哲学講義

仇櫻堂日乗

【まえがき】会社勤めの傍ら、趣味で文章を書いています。私の日常での出来事や考えたことに加えて、読んだ本、鑑賞した美術などの展示、コンサートや能楽公演の感想、それに小説などの作文を載せます。PC表示ですとサイドバーに、スマホ表示ですと、おそらくフッターに、検索窓やカテゴリー一覧(目次)が表示されますので、そちらからご関心のある記事を読んでいただければ幸いです。どうぞよろしくお願いいたします。

《行進》

■《行進》

 日が短くなった。《行進》に加わって三日目の夕刻、そんなことに気がついた。青々と着彩した作り物のような空の彼方に、日が傾きかけて、そちらの方は朱が混ざって見える。つらい《行進》の合間であるが、秋の高い空を見上げることは楽しかった。事務所で仕事をしていたつい数日前までは、空をゆっくりと見上げることなど、できなかったから。

 私は自分の額から滴る、砂埃を含んだどろどろした汗を、ごわごわした国民服の袖でそっと拭った。《行進》をしている人は様々だ。下は中学生らしき少年、少女。上は八十、九十と歳を重ねたであろう老人まで。毎日、毎日、朝から晩まで歩き続ける。同道することとなった彼らと話をすることは、許されていない。許されているのは、一時間に一度の休憩で配られる水を飲み、朝晩二回の食事を口にすること。それに排泄と睡眠、それだけ。一週間の《行進》の間、その許可されたことだけをして、あとはひたすらに歩き続ければ《行進》を外れて良い。

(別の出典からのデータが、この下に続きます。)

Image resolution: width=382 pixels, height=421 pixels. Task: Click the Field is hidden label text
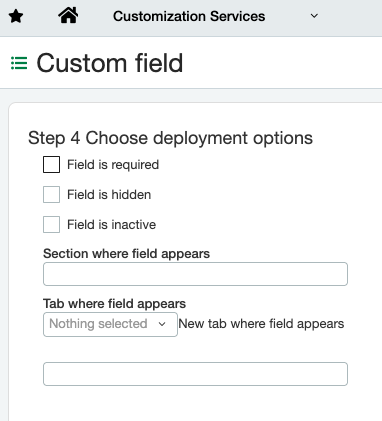coord(109,194)
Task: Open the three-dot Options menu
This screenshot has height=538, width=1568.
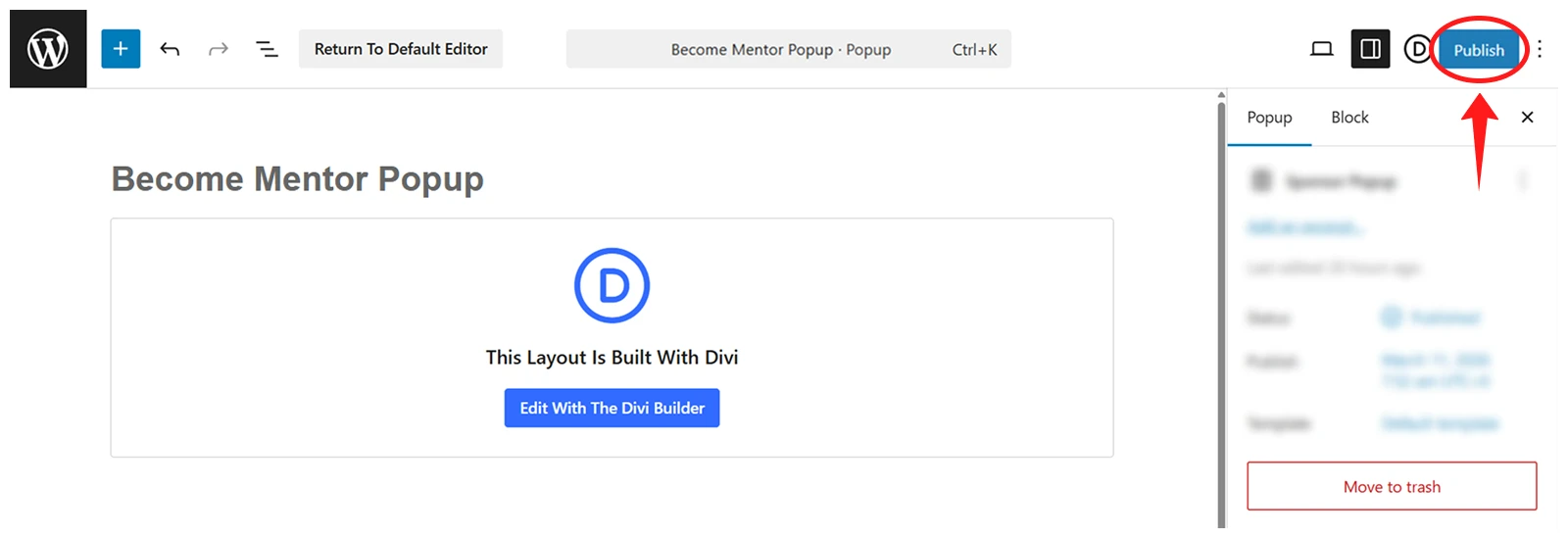Action: coord(1540,49)
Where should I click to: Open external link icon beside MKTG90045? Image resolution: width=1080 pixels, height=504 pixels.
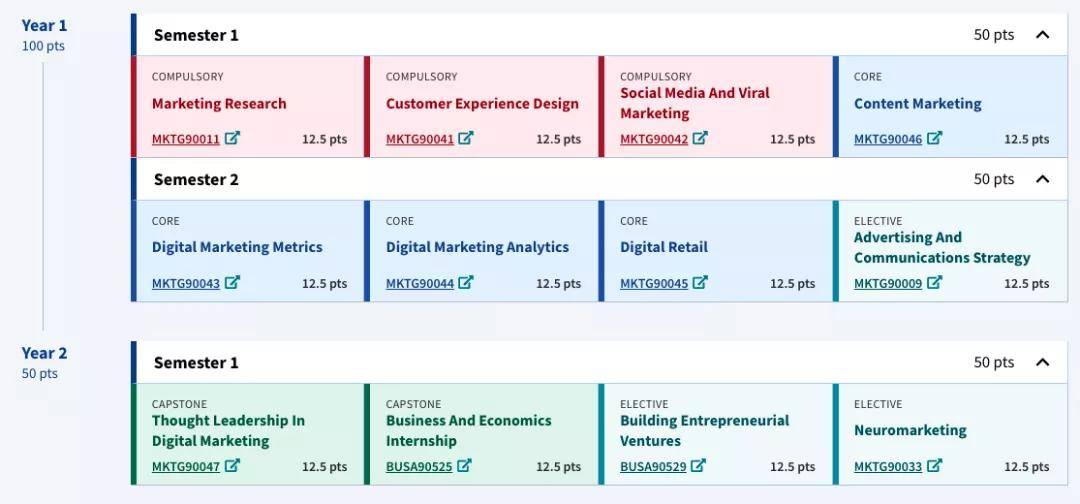click(x=700, y=283)
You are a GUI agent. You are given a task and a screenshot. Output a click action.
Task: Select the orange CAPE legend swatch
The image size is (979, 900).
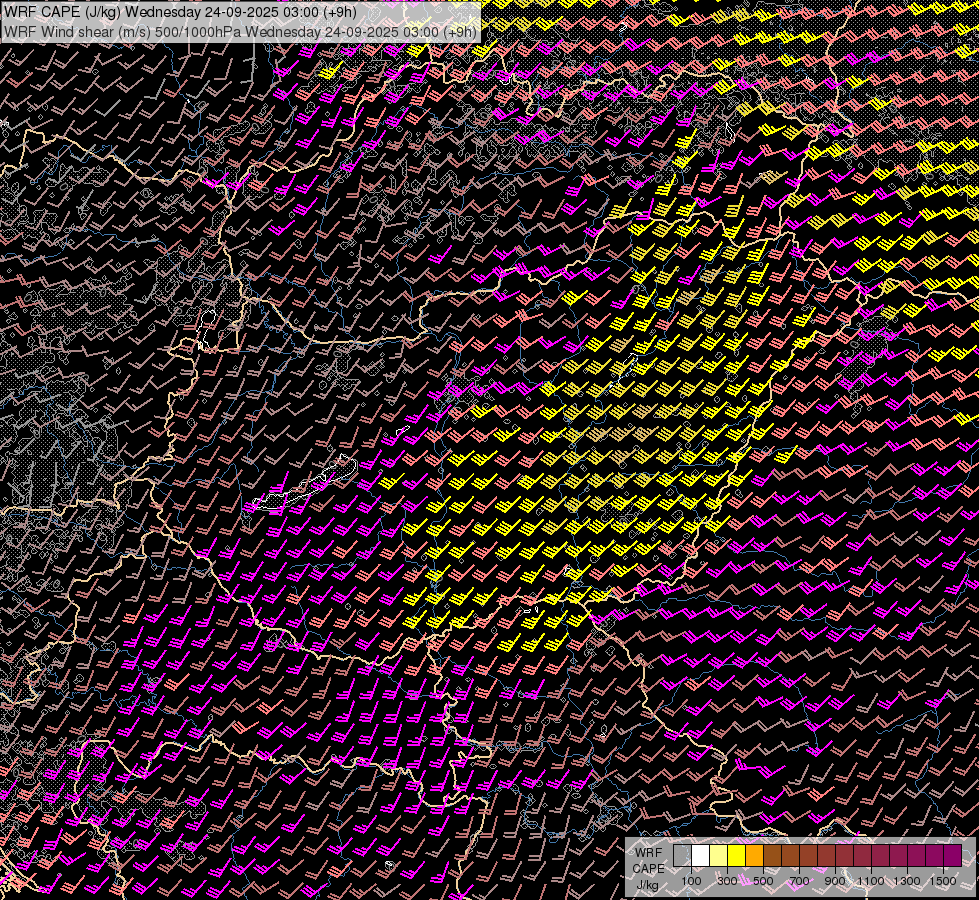(754, 855)
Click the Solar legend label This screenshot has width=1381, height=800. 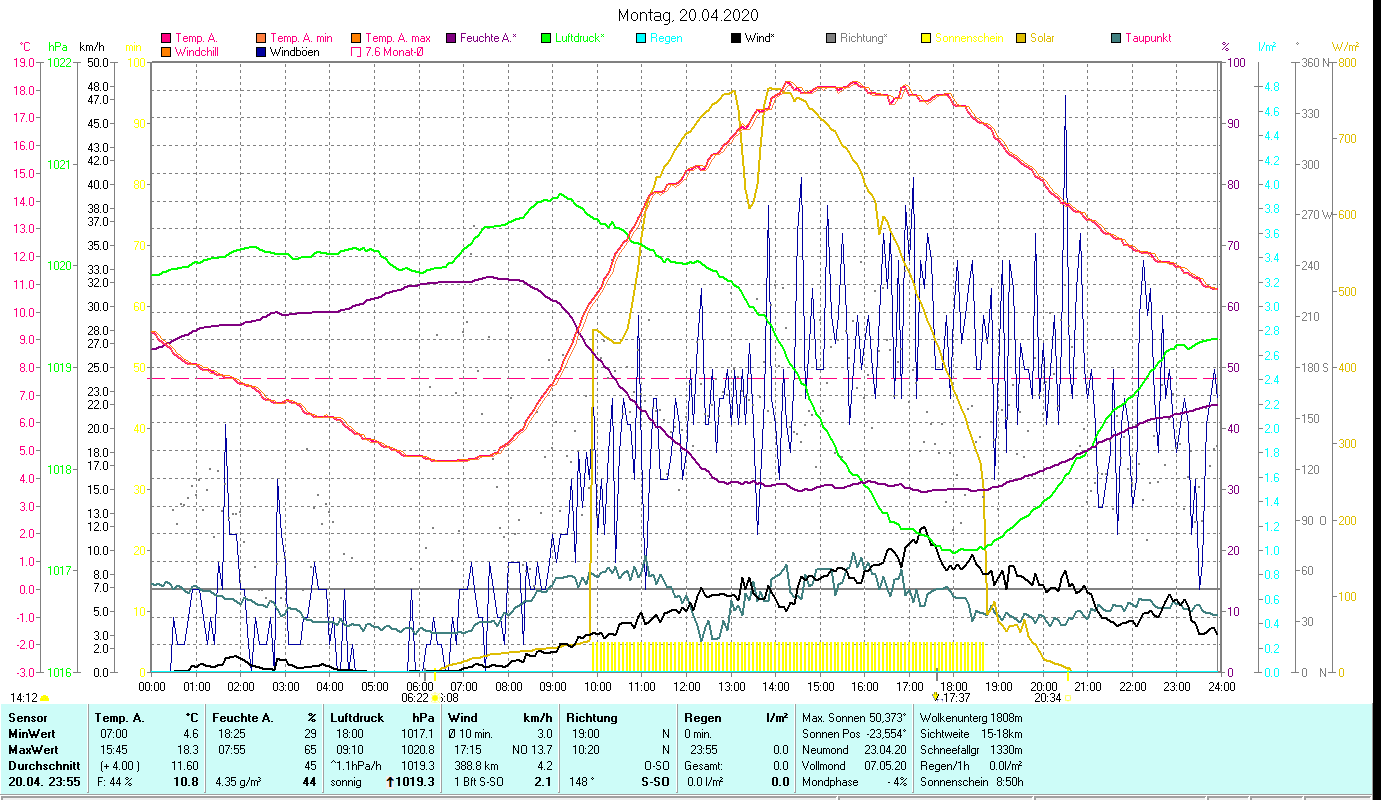coord(1044,38)
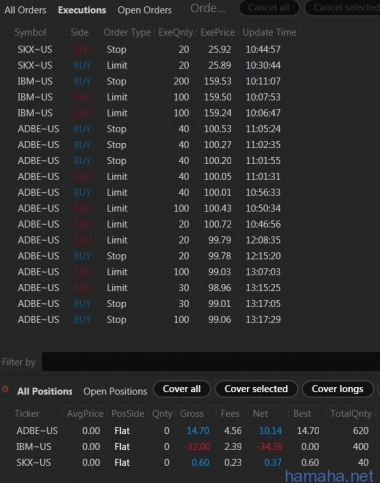Image resolution: width=380 pixels, height=483 pixels.
Task: Click the Cover longs button
Action: [337, 389]
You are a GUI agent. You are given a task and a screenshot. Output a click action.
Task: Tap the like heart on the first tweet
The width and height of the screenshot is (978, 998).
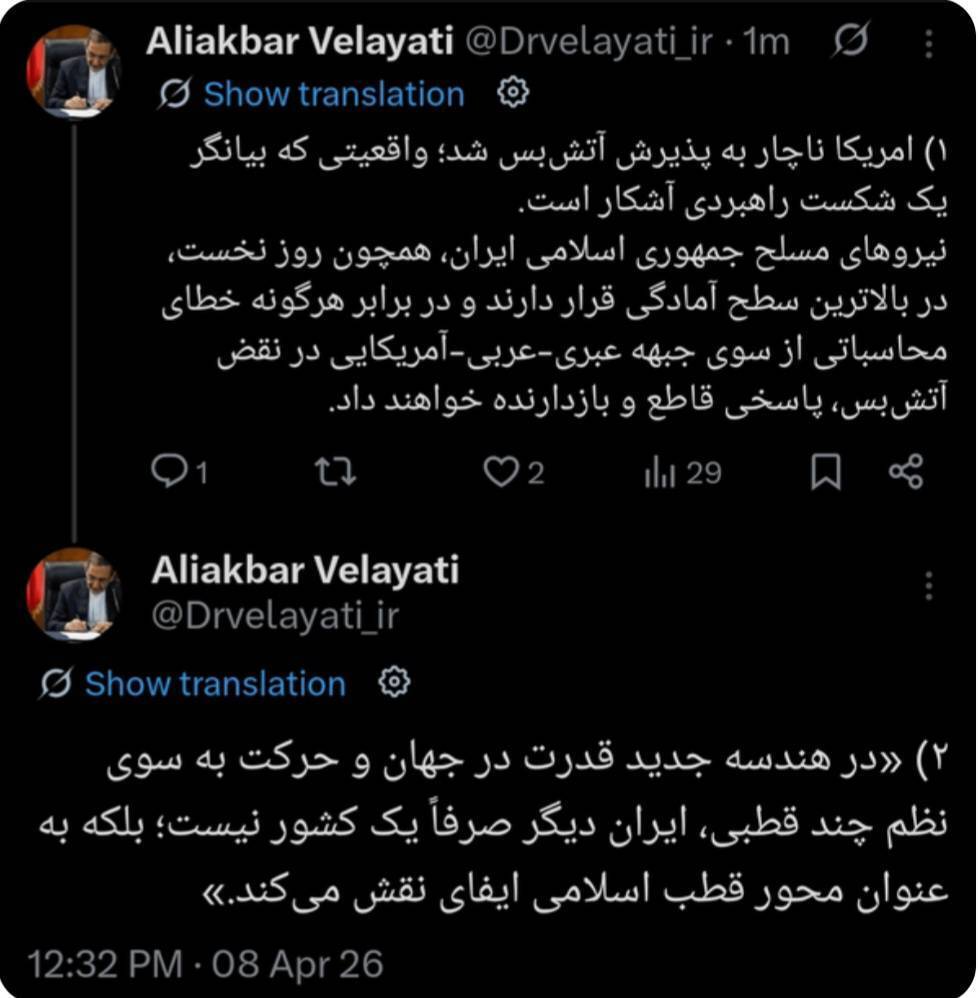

 そう《行進》は刑罰の一種なのだ。《行進》中の一時間に一度の休憩を行う役場に《行進》をすべきものとして名前が提出される、どこかの誰かによって。役人はその名前が書かれた人を訪ねて《行進》に加わるように命令する。《行進》にきちんと加わったか、あるいは《行進》中に許可されていない行動をとっていないか、業として見張ってくれる人はいない。見張るのは世間だ。《行進》に加わらなければ、あるいは《行進》中に許可されていない行動をすれば、直ちに役場に名前が提出される、一週間の《行進》をすべき人物として。

 一週間の《行進》を終えれば、その最後の役場の区域に住み着くことになる。もちろん、その区域から出たり元いた区域に戻ったりすることは、誰も止めてくれない。ただどこかの役場に誰かによって、《行進》をすべきものとして名前が提出される、それだけのことだ。

 そういうわけで私も他の誰も彼もが、黙って《行進》し続けるのだ。許可されていない行動、例えば病気になって《行進》を中断したり、病気になって《行進》を中断した人を看病しようとしたり、他の《行進者》の食事を盗ったり、他の《行進者》に食事を盗られたり、《行進》中に他の《行進者》の名前を一週間《行進》すべきものとして提出したりした人は、一週間《行進》すべきものとして名前が提出されて、さらに一週間《行進》することになる。

 幸いに《行進》すべきものとして私の名前が、私の元いた区域の役場に提出されたのは秋の初めころ、真夏の暑さの盛りや、真冬の寒さの中を《行進》することに比べれば、ずっと快適だ。歩きながら、誰が私の名前を《行進》すべきものとして提出したのだろうと考える。私には何か《行進》させられるような落ち度があったのだろうか。

 夜九時にその日最後の役場にたどり着くと、役場の人が食事を配ってくれるので、それを速やかに口に入れて横になる。鯖が挟まれたパンを、冷めた味の薄い、具のないスープで流し込む。同じ時刻、役場から離れていく人がいる、一週間の《行進》を終えたのだ。何を考えているのか、明日からその人がどうやって生きていくのかを想像する。答えはわからない。自分がどこでどのように《行進》を終えるのか、その時何を考えて、その翌日からどうやって生きていくのか、まるでわからないように。

 翌日、雨である。傘をさすこと、国民服以外の雨合羽などを着用することは、許されていない。老人など体力のない人物は《行進》を断念する。今日無理をするよりももう一週間《行進》をすればよいだけだ。私はそんな人々を尻目に《行進》を続けた。思いの外、涼しい日であった。身体中がびしょ濡れになって、その日の夜はよく寝付けなかった。雨の日の翌日、頭がぼぅっとした。身体が思うように動かなかった。私は《行進》に加わることを断念した。その雨の日にたどり着いた役場でもう三日ほど、寝続けた。

 誰かが私の名前をもう一週間《行進》すべきものとして提出したのだろうか、そんなことはわからなかった。誰も教えてくれなかった。わからないけれど、体調を回復した私は《行進》に復帰した、もう一週間《行進》をするつもりで。また少し風が冷たくなり、秋が深まったようであった。